Immagini storiografiche
Poco prima della pubblicazione di Filosofia greca e identità dell’Occidente Cambiano ha raccolto cinque saggi, quattro dei quali apparsi negli anni ottanta e novanta, con il titolo La scienza e l’irrazionale Immagini storiografiche della Grecia antica (Edizioni della Normale, pp. 191, euro 10,00).
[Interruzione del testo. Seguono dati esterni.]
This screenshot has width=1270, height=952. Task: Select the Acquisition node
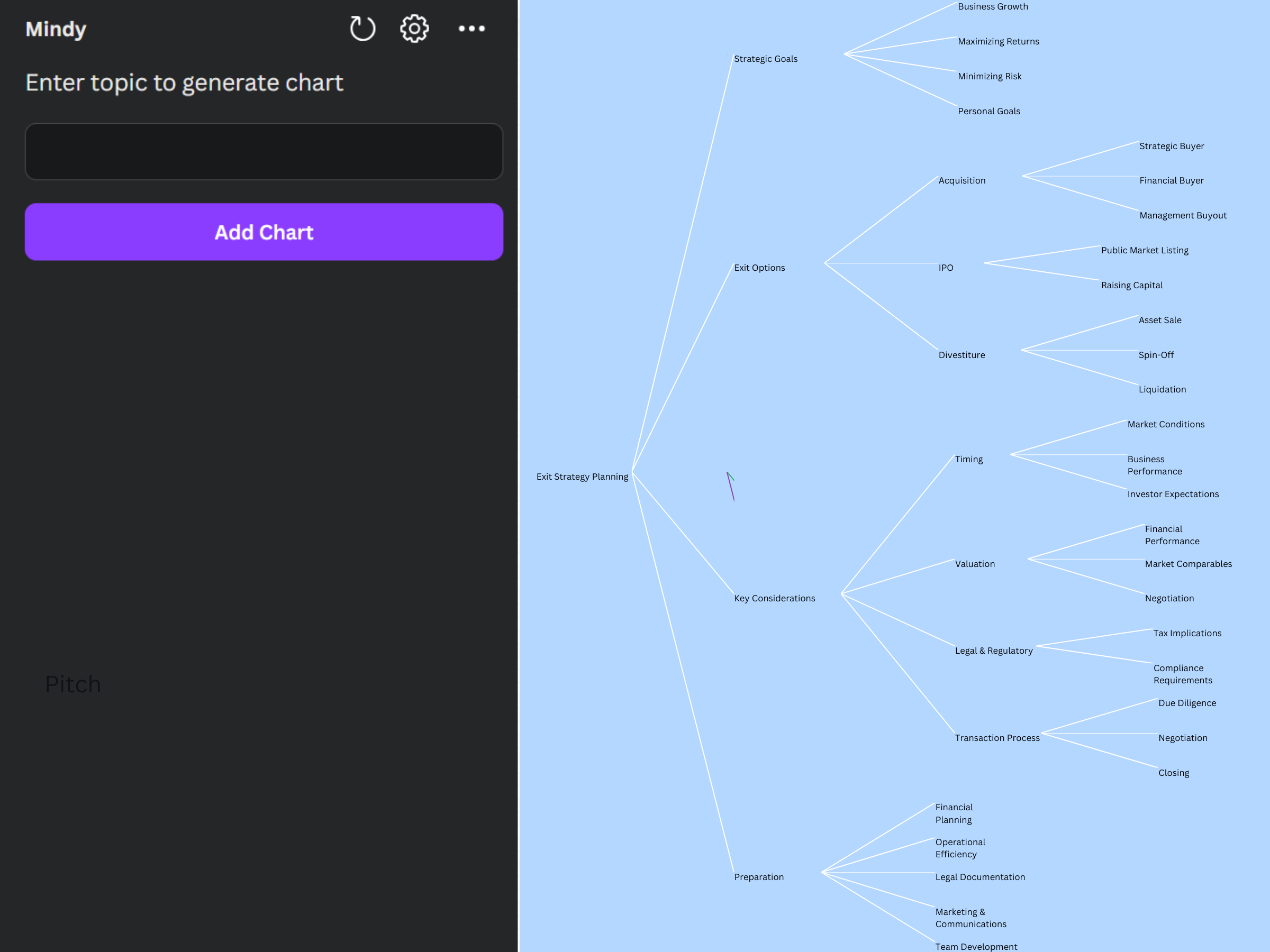[x=961, y=181]
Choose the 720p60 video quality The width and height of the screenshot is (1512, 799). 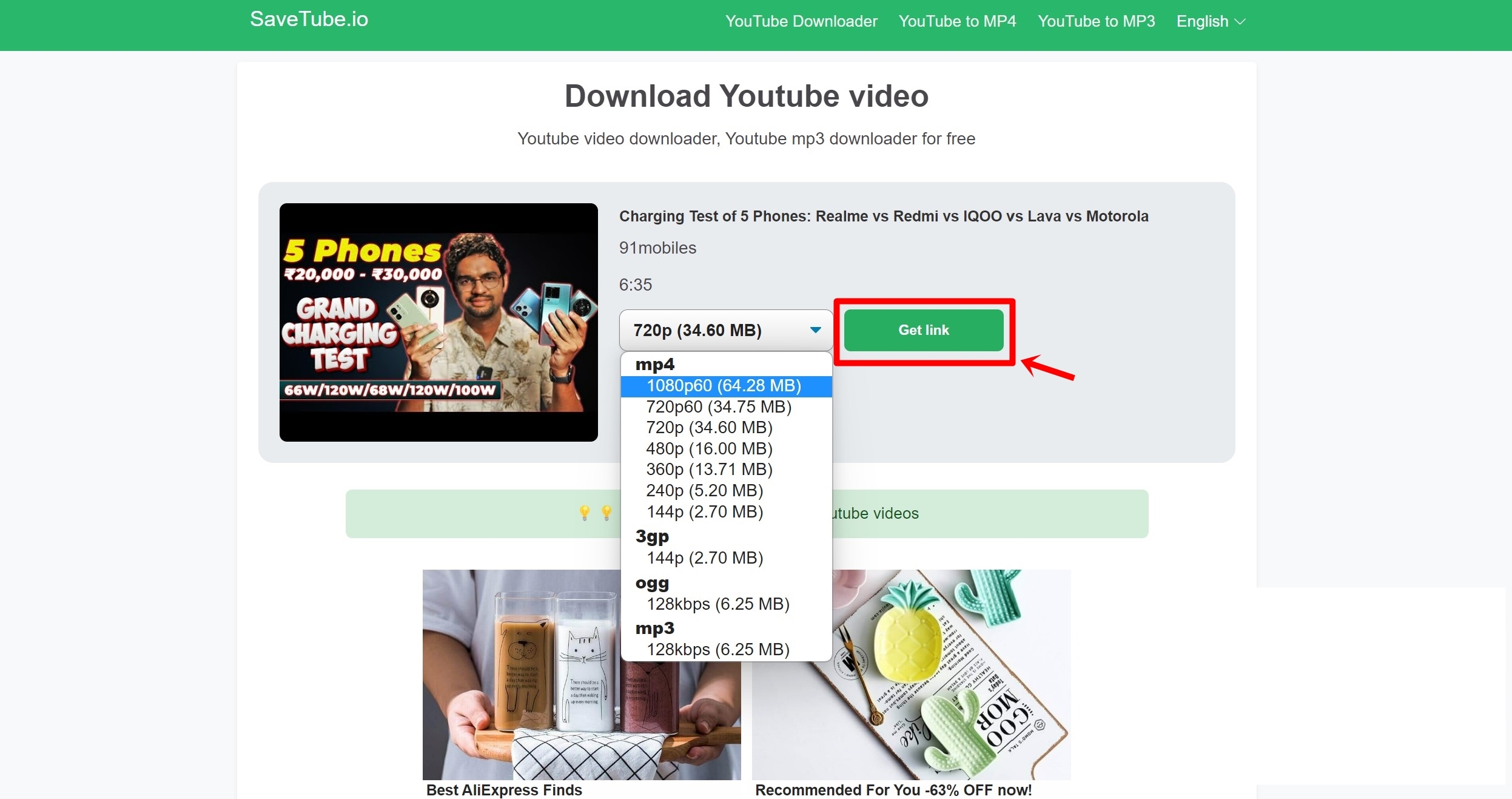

Dei cinque saggi, due riguardano grandi figure dell’antichistica tedesca del XIX secolo (August Boeckh e Hermann Usener) e uno il rapporto con «il sapere degli antichi» dell’esploratore e naturalista Alexander von Humboldt, fratello di Wilhelm: il volumetto si lascia accostare a Filosofia greca e identità dell’Occidente per l’interesse a indagare come si sia giunti a considerare la Grecia antica «luogo d’origine della razionalità scientifica», e contemporaneamente (non solo a partire dal famoso I Greci e l’irrazionale dell’inglese Eric R. Dodds, pubblicato nel 1949) «terra pervasa da credenze e pratiche irrazionali». Anche qui, in certo modo, «alterità coesistenti», come Cambiano si esprime in chiusura dell’introduzione al suo magistrale Filosofia greca e identità dell’Occidente a proposito della «dimensione aperta e plurima» propria della filosofia greca, che proprio lo studio della storia della sua costruzione e interpretazione in modo esemplare vale a rivelare.